You are currently browsing the daily archive for March 24th, 2008.
I don’t for a minute dispute that the societal image of “beauty” is skewed and promotes detrimental thinking in women. The darlings made over by the media are frighteningly unnatural, and have cultivated a mentality where self-loathing is chic, where low confidence comes pre-packaged, purse sized.
I can’t help but think that somewhere, somehow, we’re letting this happen. What is it about women that makes us subscribe to this? To look at this glossy picture of perfection, then at ourselves, and buy into it? Because I think more than trace amounts are owed to our passivity.
My commute companion this evening was an article titled “Behind the Beauty,” a sneak-peak look at the Miss Universe pageant, Style-section style. The piece featured comments from Ines Ligron, a French fashion-maven turned beauty pagent coach.
Among other atrocities, this paragraph stuck out.
“Ligron said it is commonplace for contestants to remove a rib or two to make their waist smaller, to have breast augmentation, nose reshaping, or eyebrow lifting. Complete reworking of the teeth is also de rigeur.”
Holy Hell and God Alive. How, in any context but that which is truly warped, is surgically altering the human skeleton, our basest frame, considered “beautiful”?
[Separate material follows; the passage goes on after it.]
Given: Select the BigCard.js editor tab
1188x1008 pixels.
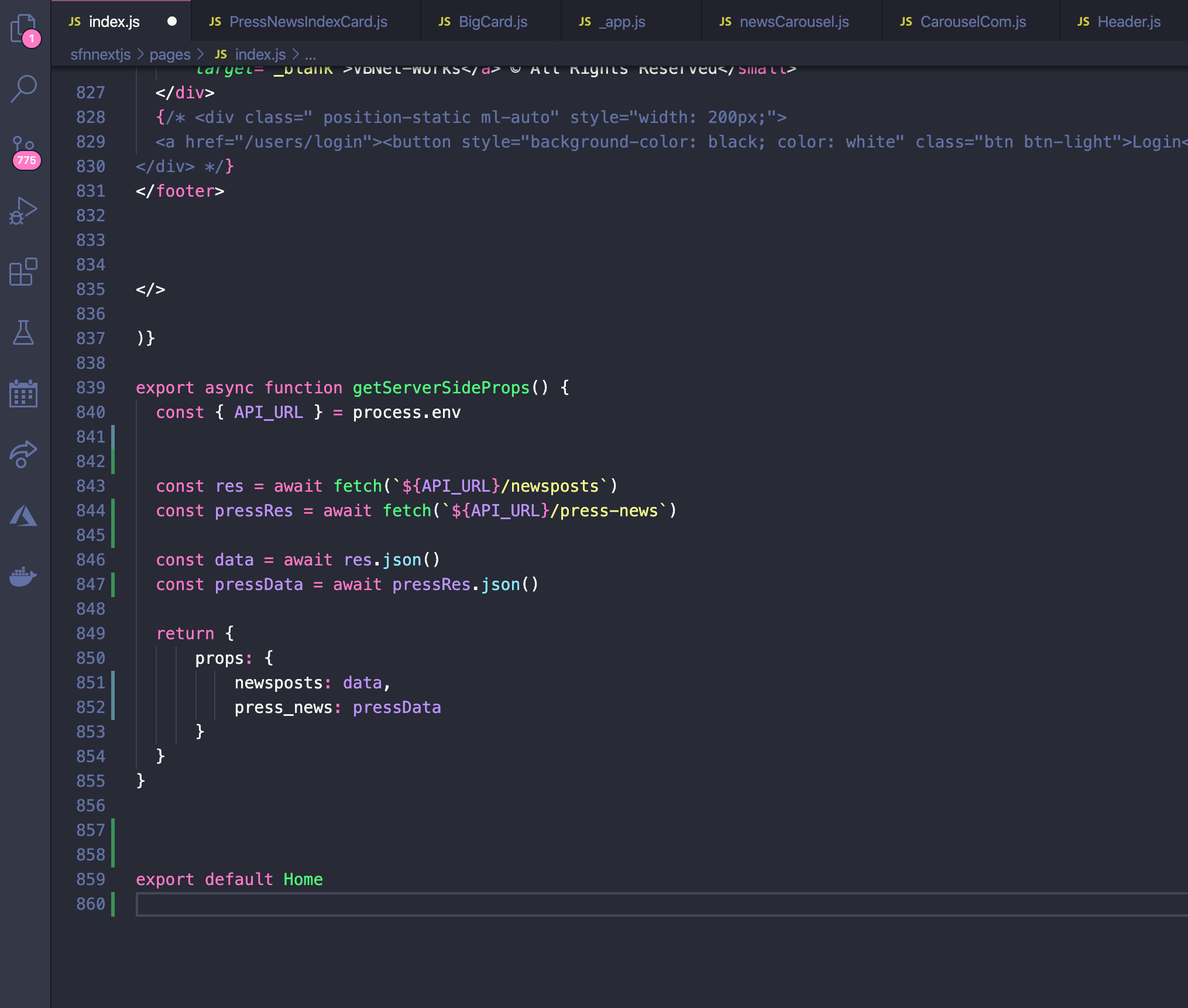Looking at the screenshot, I should 493,22.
Part of this is certainly owing to the big, bad, evil sex-driven word we’re in. Sure. The rest, though, is just competition. This is a pageant setting and can’t be construed to be “real” life, except it is, for these girls. A lot of their wants and neuroses certainly carry over into the mainstream. Girls wanting to be better, prettier, skinner than their peers. The world has pitted us against each other, but oh how we rise to the bait! Removing ribs to better your comparison to your fellow woman? Surgically choreographing your chance to out-smile the next one? Ladies of Miss Universe, WTF.